>> Begin

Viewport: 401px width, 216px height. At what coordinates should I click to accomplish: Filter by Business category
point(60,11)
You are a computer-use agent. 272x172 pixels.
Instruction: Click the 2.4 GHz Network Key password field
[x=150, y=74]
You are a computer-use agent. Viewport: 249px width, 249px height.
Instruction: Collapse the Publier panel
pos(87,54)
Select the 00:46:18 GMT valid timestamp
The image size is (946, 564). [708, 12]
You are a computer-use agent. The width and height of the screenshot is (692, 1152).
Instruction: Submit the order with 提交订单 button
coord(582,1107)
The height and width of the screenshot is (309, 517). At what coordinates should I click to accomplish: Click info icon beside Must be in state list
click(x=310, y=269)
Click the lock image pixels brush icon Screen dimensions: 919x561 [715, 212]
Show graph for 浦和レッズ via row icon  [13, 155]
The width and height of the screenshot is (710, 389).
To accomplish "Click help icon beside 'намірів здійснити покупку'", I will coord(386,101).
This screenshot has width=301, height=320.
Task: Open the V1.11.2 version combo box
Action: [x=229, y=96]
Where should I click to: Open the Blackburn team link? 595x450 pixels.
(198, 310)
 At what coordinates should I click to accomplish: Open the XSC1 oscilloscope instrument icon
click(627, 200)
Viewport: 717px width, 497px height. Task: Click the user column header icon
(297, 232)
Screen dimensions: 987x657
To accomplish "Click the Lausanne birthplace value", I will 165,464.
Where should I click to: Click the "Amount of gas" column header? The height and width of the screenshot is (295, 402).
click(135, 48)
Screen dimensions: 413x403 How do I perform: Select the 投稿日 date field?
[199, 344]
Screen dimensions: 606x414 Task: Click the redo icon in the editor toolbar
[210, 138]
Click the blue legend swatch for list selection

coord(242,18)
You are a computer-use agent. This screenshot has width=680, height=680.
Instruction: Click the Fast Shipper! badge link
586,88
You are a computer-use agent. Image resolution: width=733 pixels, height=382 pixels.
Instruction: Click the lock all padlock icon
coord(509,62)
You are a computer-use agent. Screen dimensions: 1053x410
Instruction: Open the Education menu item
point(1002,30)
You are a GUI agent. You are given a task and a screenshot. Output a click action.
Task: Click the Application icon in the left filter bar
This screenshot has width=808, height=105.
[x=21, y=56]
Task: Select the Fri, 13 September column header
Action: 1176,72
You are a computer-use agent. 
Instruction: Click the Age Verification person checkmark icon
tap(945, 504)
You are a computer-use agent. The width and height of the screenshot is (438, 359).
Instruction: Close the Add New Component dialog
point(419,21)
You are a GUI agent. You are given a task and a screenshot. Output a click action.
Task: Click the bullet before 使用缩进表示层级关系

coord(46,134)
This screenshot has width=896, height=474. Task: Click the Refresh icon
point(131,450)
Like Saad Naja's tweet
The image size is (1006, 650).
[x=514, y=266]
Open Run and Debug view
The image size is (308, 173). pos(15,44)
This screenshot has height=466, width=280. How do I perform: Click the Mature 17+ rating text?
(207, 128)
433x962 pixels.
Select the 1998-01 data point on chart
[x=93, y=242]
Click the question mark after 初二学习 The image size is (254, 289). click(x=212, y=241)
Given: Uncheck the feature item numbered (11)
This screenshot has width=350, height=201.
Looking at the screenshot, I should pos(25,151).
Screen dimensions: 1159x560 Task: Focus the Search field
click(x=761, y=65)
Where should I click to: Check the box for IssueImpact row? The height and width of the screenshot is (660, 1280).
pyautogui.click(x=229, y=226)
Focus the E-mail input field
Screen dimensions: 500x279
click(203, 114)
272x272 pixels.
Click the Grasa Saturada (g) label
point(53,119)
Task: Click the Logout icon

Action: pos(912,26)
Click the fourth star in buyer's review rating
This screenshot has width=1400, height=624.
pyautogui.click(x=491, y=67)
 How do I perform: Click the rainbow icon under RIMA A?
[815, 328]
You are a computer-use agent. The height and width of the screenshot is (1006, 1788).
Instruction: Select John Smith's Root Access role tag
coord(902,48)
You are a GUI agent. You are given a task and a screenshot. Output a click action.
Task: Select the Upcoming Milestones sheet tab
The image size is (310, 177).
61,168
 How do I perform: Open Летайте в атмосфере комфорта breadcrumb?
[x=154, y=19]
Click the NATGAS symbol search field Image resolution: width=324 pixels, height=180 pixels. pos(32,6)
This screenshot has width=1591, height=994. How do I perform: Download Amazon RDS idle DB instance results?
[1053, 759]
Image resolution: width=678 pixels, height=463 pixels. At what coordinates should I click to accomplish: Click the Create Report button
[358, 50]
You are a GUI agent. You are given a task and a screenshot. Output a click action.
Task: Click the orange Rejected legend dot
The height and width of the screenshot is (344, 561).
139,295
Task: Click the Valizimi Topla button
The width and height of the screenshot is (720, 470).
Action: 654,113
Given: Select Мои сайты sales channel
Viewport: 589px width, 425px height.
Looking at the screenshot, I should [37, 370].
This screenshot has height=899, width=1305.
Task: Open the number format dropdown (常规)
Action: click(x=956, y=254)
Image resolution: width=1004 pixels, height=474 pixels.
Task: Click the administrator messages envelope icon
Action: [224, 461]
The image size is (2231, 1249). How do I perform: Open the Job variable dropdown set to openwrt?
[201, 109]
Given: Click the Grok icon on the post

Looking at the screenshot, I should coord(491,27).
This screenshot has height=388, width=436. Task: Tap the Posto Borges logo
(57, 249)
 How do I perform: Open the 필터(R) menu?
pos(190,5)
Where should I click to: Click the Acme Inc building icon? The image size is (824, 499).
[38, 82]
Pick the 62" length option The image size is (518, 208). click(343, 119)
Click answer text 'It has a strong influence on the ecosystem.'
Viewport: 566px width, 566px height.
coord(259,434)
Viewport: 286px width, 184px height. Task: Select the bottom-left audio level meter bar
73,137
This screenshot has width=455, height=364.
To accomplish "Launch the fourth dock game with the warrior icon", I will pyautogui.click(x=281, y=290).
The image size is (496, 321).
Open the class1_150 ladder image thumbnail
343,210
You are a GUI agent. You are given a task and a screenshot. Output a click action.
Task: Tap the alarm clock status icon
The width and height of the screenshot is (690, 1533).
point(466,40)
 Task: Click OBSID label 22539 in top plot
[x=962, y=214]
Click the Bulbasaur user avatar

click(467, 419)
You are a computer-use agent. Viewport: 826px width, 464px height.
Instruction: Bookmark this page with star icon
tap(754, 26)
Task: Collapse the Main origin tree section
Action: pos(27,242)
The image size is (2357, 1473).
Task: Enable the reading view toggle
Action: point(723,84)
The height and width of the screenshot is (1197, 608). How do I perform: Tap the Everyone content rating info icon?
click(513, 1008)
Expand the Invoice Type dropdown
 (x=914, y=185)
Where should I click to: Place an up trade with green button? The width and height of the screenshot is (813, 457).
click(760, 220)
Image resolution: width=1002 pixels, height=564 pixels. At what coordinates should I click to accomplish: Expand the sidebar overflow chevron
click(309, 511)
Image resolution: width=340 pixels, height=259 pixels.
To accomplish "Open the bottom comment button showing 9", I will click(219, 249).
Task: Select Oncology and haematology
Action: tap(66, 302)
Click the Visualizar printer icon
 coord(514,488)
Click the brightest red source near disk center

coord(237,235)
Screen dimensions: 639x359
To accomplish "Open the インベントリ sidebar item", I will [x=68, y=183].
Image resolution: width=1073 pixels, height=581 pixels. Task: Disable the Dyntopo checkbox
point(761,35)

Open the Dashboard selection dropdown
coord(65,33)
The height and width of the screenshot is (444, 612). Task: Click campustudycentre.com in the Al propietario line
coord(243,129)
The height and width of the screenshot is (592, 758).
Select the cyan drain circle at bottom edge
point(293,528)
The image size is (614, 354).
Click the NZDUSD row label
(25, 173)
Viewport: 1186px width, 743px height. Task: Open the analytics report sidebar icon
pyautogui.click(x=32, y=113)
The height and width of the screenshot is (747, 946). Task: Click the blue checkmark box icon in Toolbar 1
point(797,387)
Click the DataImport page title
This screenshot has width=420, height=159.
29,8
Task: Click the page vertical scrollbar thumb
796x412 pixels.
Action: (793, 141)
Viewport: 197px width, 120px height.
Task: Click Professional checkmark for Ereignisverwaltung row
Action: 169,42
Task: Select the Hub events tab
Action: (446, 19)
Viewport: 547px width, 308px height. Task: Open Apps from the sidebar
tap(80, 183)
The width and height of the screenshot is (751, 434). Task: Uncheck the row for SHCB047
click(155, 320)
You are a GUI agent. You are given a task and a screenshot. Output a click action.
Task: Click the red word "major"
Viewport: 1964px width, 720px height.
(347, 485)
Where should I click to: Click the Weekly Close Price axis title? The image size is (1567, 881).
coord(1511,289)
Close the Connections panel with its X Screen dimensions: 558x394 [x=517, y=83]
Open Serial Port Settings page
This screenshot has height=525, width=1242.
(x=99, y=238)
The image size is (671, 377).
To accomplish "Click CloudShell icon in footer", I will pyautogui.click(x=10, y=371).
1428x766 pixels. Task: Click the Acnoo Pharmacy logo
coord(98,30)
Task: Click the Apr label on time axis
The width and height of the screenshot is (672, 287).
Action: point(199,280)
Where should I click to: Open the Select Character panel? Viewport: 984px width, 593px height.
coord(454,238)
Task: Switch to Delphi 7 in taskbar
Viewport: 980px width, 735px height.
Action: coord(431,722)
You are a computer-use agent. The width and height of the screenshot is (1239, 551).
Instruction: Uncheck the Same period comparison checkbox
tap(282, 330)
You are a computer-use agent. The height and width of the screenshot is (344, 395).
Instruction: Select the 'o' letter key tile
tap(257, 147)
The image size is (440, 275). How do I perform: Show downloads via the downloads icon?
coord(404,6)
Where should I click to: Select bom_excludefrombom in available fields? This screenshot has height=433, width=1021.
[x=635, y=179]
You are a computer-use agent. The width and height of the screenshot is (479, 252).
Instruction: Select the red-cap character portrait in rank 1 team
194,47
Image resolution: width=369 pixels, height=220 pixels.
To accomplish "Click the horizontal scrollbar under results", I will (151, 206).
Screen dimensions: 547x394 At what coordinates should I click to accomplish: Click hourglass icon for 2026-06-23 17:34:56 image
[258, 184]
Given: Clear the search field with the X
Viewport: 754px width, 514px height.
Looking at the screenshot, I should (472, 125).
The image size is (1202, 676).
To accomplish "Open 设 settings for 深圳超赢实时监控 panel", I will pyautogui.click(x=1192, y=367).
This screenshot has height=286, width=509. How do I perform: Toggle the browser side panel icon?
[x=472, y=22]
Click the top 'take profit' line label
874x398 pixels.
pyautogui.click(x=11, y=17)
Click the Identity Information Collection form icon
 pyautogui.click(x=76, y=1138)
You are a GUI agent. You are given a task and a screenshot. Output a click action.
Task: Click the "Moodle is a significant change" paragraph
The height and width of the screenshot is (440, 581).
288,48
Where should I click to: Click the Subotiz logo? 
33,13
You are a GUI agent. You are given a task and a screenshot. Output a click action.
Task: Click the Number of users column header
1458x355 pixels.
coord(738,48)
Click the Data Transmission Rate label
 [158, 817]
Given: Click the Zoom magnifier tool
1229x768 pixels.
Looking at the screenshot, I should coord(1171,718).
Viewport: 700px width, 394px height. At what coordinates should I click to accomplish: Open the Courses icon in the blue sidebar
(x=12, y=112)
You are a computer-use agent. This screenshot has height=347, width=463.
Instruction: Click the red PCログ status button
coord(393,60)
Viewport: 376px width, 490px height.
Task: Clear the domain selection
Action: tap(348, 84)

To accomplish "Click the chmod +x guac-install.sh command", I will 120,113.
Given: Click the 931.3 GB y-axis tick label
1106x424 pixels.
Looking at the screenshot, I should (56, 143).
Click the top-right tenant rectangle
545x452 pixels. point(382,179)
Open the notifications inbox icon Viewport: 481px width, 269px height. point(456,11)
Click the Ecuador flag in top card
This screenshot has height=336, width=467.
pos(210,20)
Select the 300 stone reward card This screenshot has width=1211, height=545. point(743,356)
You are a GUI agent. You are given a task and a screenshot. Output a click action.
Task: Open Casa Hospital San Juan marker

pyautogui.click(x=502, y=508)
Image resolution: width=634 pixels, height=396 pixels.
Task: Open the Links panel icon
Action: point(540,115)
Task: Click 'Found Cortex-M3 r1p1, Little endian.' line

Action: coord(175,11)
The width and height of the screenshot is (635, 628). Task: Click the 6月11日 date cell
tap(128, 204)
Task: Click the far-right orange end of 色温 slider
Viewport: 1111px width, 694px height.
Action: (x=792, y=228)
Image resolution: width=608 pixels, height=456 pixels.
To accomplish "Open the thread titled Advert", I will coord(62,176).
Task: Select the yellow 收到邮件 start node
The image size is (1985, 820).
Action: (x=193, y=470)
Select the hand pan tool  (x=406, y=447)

>> End

== Short task ==
Copy out again, unchanged, the lines of the listing from the line with "The image size is (671, 377)." to the line with "coord(404,6)", both included.

== The reply ==
The image size is (671, 377).
To accomplish "Click CloudShell icon in footer", I will pyautogui.click(x=10, y=371).
1428x766 pixels. Task: Click the Acnoo Pharmacy logo
coord(98,30)
Task: Click the Apr label on time axis
The width and height of the screenshot is (672, 287).
Action: point(199,280)
Where should I click to: Open the Select Character panel? Viewport: 984px width, 593px height.
coord(454,238)
Task: Switch to Delphi 7 in taskbar
Viewport: 980px width, 735px height.
Action: coord(431,722)
You are a computer-use agent. The width and height of the screenshot is (1239, 551).
Instruction: Uncheck the Same period comparison checkbox
tap(282, 330)
You are a computer-use agent. The height and width of the screenshot is (344, 395).
Instruction: Select the 'o' letter key tile
tap(257, 147)
The image size is (440, 275). How do I perform: Show downloads via the downloads icon?
coord(404,6)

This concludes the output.